Please copy each line below that contains the word "chart".

(Data items)

********

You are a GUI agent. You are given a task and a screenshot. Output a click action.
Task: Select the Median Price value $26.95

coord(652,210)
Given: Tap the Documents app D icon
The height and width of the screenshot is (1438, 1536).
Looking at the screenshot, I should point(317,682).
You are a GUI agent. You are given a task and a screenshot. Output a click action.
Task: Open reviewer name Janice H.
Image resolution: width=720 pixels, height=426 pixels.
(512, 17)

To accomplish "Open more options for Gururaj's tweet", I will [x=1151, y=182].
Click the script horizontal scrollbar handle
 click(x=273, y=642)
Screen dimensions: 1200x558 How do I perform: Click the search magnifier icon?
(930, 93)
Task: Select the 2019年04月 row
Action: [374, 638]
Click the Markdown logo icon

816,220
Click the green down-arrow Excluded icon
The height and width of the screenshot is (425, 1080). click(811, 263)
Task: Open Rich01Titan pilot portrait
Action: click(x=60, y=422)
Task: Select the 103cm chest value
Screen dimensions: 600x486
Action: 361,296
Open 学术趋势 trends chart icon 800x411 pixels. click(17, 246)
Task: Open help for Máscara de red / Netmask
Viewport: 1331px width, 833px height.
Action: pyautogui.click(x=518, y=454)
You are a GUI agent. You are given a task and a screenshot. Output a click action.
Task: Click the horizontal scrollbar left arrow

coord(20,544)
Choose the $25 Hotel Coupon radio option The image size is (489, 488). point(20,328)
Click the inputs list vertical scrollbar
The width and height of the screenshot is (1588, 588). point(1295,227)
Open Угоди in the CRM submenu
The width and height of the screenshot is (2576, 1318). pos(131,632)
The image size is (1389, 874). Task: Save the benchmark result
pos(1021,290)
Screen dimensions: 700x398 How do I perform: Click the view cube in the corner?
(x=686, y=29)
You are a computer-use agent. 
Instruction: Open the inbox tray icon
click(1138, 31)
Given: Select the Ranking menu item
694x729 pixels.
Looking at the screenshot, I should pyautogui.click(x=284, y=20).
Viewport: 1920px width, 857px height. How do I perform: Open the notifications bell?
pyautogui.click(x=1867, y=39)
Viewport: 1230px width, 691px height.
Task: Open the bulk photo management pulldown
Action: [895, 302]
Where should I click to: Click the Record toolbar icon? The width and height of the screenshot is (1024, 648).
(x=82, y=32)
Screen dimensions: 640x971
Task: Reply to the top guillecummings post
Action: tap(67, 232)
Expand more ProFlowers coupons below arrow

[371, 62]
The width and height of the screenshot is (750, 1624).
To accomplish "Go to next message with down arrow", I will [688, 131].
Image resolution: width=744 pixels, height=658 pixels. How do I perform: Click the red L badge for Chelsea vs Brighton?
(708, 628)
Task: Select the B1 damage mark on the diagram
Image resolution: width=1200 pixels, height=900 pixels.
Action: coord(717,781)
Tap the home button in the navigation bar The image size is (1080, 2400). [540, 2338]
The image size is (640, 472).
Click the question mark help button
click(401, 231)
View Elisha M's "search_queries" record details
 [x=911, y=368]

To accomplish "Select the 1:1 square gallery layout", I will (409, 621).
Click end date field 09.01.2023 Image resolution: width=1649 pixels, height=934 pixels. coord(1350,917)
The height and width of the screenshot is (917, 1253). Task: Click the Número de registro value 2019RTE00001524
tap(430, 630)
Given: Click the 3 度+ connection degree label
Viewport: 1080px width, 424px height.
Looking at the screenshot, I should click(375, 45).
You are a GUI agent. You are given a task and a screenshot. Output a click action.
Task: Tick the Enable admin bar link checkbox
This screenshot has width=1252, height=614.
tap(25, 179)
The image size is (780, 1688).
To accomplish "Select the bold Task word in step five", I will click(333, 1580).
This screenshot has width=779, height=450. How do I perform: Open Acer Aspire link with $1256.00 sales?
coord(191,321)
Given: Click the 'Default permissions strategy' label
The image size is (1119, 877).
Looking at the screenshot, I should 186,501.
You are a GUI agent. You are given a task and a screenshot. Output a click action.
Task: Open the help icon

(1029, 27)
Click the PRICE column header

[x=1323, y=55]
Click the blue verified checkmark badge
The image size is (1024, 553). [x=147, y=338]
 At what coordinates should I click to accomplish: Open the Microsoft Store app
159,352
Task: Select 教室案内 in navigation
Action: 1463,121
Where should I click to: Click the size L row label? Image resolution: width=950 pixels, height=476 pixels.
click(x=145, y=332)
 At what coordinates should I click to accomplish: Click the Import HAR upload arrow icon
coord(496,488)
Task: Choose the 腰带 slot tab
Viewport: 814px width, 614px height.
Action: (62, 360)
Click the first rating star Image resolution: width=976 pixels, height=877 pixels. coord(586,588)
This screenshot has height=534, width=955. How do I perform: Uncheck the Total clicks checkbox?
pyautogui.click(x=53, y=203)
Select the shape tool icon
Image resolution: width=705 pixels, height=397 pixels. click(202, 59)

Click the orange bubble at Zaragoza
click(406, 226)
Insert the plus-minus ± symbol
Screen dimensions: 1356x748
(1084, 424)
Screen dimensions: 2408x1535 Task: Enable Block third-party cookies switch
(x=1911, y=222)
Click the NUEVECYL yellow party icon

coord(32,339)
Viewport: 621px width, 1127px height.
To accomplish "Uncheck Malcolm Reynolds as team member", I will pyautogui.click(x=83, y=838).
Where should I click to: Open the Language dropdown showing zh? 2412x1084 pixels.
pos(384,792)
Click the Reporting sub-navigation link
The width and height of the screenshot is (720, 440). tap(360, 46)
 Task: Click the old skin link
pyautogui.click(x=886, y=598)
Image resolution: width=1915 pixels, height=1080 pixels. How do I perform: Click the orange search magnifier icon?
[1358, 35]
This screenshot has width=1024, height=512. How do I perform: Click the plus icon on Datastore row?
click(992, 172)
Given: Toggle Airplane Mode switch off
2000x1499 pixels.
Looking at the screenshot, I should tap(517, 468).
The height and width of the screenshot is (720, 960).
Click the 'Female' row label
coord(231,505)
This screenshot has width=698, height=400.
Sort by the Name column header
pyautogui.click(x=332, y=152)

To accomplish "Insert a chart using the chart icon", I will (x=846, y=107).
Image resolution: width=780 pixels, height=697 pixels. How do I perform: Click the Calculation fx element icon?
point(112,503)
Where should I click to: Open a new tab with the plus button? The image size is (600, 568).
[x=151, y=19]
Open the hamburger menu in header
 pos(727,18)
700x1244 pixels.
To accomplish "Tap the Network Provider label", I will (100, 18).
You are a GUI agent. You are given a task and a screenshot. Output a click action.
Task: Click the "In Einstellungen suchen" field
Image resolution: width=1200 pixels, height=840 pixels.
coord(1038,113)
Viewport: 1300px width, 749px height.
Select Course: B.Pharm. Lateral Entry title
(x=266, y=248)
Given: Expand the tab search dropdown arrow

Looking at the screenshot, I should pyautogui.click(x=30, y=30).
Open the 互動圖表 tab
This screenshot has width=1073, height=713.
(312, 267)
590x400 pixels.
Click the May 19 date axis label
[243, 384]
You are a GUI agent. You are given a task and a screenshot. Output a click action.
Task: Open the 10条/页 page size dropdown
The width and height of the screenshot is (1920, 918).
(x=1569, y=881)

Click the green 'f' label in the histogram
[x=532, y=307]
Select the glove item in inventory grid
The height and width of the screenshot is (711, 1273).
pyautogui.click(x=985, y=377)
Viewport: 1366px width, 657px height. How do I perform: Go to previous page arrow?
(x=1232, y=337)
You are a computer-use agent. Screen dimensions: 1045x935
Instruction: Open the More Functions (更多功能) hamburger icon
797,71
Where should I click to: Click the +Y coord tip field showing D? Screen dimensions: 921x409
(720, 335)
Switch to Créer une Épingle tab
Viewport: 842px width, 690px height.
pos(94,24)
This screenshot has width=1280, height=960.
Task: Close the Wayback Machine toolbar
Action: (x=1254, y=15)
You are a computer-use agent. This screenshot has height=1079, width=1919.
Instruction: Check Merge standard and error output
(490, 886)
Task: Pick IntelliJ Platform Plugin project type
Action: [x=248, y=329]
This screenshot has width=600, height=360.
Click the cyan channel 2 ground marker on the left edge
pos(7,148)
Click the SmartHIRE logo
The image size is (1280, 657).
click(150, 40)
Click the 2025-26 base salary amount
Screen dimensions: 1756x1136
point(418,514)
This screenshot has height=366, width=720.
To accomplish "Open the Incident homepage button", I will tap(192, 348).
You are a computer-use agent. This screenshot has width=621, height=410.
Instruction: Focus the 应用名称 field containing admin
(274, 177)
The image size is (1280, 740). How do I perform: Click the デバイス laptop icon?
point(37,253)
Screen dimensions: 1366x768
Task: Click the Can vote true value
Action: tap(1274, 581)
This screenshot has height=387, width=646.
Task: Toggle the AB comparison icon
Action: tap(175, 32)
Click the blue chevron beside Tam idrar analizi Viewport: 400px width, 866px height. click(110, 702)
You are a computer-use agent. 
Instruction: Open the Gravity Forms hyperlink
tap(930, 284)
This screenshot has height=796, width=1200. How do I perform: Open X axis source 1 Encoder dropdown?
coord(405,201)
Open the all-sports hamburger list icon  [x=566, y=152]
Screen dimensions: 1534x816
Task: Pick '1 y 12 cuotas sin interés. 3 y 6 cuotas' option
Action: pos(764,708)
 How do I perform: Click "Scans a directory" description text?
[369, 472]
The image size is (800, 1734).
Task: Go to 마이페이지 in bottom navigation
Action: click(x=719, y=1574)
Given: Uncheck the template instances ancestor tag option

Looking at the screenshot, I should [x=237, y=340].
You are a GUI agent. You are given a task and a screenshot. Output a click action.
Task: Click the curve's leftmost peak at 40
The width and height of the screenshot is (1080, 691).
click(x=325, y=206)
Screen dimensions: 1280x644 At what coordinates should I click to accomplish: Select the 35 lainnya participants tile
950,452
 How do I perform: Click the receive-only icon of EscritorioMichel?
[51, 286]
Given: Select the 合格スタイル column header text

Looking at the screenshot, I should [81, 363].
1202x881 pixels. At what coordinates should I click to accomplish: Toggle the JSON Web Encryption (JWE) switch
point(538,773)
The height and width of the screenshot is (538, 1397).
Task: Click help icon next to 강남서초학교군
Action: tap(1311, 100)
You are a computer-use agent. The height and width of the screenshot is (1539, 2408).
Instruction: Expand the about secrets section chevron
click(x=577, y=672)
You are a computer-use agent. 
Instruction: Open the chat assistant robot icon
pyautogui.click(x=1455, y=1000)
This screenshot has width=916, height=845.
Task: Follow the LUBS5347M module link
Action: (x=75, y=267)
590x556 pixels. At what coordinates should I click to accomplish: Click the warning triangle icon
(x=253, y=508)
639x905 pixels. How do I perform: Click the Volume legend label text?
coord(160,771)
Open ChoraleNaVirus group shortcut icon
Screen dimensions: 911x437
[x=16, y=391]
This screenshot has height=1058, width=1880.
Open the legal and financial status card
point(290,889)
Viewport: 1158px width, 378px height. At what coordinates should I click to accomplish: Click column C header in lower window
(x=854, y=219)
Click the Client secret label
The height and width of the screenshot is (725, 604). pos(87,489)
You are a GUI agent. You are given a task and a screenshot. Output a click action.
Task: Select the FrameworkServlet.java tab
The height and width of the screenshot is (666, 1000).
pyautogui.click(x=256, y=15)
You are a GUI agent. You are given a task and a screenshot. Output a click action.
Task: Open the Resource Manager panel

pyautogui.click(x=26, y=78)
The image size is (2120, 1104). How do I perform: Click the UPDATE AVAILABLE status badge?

********

### FINISHED EXERCISE
Open 学术趋势 trends chart icon 800x411 pixels. click(17, 246)
To accomplish "Insert a chart using the chart icon", I will (x=846, y=107).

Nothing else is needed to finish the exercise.